[Exercise requirements]: Quote the records between the line holding "Select the 1D period" and the line holding "coord(291,819)", inclusive, and reproduce them unchanged.

[Provided records]:
-=-=-=-=-
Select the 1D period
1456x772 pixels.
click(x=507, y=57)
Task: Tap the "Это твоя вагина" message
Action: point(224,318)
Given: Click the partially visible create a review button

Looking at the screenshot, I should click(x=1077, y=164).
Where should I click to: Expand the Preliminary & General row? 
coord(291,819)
-=-=-=-=-
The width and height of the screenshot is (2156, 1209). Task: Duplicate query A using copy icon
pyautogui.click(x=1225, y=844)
-=-=-=-=-
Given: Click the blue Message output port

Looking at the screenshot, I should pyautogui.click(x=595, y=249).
-=-=-=-=-
[Result for this task]:
Select the 1D period
1456x772 pixels.
click(x=507, y=57)
Task: Tap the "Это твоя вагина" message
Action: point(224,318)
Given: Click the partially visible create a review button

Looking at the screenshot, I should click(x=1077, y=164).
Where should I click to: Expand the Preliminary & General row? 
coord(291,819)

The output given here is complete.